Loyola University Hospital first in Midwest to use new minimally invasive technology to treat brain aneurysms
MAYWOOD, Ill. -- Loyola University Hospital is the first center in the Midwest to use new technology that makes minimally invasive surgery for life-threatening brain aneurysms safer and cheaper.
Dr. John Whapham used the technology to repair an unusually large aneurysm (bulging blood vessel) in patient Randy Riiff of New Lenox, Ill. Riiff went home the morning after his surgery, feeling tired, but experiencing no pain or discomfort.
The surgery took just 1½ hours. By comparison, minimally invasive surgery using standard technology would have taken about seven hours. And the longer the surgery, the greater the risk of anesthesia side effects and other surgical complications, Whapham said.
"The faster we can get in and out, the better it is for our patients," Whapham said.
Whapham led an endovascular neurosurgical team that included radiographers Daniel Arnswald, BSRT(R), and Tomasz Szkliniarz, RT(R), and nurses Vanessa Brunson, RN, and Niakisha Jackson, RN.
About 6 million Americans -- 1 in 50 people -- have brain aneurysms that could rupture. Each year aneurysms burst in about 25,000 people and most die or suffer permanent disabilities, according to the Brain Aneurysm Foundation.
Traditional open-brain surgery to repair aneurysms is highly invasive. The surgeon opens the skull, gently retracts the brain and places a clip across the base of the aneurysm. Recovery can take months. Open surgery also can affect thinking skills by, for example, making it difficult or impossible to do complex tasks.

Using the information:
[1] List the radiographers and nurses named as members of Whapham's endovascular neurosurgical team in the Loyola aneurysm article.
[2] According to the Loyola aneurysm article, how long did Randy Riiff's surgery take?

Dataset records
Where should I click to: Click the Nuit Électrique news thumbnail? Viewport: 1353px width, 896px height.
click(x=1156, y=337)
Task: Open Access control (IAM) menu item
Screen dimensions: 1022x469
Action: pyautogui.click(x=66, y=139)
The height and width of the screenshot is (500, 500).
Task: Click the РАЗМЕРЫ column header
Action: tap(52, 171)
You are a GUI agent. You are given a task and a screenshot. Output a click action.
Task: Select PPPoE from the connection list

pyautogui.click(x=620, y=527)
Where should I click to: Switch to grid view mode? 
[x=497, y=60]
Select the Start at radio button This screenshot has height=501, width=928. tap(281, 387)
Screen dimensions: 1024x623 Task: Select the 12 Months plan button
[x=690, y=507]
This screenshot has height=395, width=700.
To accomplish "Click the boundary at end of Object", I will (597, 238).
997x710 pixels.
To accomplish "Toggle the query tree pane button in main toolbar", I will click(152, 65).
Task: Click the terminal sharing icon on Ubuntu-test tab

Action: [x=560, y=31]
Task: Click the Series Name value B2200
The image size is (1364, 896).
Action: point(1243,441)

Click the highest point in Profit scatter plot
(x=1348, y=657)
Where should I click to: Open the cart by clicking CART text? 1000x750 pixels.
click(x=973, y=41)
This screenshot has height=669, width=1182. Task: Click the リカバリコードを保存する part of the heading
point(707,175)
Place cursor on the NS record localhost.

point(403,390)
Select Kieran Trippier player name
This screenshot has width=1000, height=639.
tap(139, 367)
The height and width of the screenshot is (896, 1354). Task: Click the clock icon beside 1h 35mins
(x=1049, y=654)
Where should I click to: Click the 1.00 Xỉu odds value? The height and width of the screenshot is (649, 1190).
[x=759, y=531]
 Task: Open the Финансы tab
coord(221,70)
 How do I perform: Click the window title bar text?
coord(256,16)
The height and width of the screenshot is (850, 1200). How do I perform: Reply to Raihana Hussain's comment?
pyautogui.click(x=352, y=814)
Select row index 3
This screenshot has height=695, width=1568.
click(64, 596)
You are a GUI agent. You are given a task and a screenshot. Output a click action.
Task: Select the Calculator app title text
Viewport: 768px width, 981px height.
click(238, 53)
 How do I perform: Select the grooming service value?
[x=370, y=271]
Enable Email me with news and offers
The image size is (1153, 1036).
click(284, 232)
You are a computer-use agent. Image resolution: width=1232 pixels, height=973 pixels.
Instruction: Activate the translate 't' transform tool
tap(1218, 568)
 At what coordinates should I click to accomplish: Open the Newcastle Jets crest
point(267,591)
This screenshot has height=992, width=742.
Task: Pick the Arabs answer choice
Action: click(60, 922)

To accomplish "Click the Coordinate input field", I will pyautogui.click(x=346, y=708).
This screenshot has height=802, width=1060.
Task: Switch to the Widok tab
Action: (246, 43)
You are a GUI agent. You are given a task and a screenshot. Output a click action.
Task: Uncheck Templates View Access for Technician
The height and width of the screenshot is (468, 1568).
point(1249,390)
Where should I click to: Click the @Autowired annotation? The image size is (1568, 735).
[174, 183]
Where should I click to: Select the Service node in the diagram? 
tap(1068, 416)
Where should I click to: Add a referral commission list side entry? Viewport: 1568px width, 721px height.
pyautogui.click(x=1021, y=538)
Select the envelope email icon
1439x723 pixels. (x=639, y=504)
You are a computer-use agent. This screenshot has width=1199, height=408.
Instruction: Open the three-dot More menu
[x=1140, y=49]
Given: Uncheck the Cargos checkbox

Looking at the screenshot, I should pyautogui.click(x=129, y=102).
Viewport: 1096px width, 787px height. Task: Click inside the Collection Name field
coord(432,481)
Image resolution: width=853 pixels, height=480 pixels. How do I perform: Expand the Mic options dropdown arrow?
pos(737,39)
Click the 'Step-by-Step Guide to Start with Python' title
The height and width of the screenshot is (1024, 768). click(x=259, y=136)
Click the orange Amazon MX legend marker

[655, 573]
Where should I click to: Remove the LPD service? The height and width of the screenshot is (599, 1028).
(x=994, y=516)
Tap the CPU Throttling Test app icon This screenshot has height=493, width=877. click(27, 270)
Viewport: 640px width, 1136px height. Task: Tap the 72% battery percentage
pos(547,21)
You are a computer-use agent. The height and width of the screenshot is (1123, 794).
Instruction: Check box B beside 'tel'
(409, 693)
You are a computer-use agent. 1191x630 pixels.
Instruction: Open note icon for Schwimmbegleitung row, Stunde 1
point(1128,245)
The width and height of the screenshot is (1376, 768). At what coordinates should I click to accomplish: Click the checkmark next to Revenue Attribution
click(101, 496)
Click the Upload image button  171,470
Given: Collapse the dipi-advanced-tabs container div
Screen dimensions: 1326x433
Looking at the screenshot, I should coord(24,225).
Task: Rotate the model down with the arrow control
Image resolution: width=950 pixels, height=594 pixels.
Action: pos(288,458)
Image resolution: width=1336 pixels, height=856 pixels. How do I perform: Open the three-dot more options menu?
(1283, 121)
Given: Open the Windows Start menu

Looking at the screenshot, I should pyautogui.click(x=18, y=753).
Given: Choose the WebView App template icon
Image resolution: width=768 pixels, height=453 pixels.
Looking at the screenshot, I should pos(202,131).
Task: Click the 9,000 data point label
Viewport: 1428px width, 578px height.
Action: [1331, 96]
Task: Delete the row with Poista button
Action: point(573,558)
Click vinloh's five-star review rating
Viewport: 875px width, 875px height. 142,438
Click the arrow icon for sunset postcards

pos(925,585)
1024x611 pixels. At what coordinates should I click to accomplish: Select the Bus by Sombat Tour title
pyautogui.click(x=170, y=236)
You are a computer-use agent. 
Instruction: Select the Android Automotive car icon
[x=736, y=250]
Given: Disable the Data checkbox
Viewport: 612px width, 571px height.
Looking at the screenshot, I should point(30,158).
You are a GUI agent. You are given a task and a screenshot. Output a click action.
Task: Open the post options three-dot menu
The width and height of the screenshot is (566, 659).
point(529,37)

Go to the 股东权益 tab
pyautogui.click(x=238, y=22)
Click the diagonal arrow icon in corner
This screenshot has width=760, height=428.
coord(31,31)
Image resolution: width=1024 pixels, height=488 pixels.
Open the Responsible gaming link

Answers for the tasks:
[1] Daniel Arnswald, BSRT(R); Tomasz Szkliniarz, RT(R); Vanessa Brunson, RN; Niakisha Jackson, RN

[2] 1½ hours